Problem requirements.
Emit a verbatim copy of the lines running from the line with "1080x614 pixels." through the end of the material below.

Exercise material.
----------------

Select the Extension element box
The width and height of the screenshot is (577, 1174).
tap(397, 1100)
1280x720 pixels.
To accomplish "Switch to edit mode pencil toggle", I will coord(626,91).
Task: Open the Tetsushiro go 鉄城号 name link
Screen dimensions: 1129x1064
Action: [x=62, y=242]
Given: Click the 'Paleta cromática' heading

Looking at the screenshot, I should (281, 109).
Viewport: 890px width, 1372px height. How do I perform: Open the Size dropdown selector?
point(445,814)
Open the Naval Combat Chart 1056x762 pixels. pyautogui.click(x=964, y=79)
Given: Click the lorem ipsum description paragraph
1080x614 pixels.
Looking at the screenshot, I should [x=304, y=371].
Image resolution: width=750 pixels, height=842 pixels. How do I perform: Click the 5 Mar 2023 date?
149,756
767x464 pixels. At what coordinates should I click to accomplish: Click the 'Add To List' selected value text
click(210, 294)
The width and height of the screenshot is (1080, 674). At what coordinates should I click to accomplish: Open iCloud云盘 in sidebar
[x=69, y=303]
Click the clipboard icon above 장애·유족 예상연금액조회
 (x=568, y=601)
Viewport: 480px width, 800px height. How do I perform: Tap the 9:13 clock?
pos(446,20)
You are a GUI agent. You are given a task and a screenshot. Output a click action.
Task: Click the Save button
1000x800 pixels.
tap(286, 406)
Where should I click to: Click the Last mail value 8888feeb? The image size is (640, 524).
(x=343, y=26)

----------------

Exercise response.
1080x614 pixels.
Looking at the screenshot, I should [x=304, y=371].
Image resolution: width=750 pixels, height=842 pixels. How do I perform: Click the 5 Mar 2023 date?
149,756
767x464 pixels. At what coordinates should I click to accomplish: Click the 'Add To List' selected value text
click(210, 294)
The width and height of the screenshot is (1080, 674). At what coordinates should I click to accomplish: Open iCloud云盘 in sidebar
[x=69, y=303]
Click the clipboard icon above 장애·유족 예상연금액조회
 (x=568, y=601)
Viewport: 480px width, 800px height. How do I perform: Tap the 9:13 clock?
pos(446,20)
You are a GUI agent. You are given a task and a screenshot. Output a click action.
Task: Click the Save button
1000x800 pixels.
tap(286, 406)
Where should I click to: Click the Last mail value 8888feeb? The image size is (640, 524).
(x=343, y=26)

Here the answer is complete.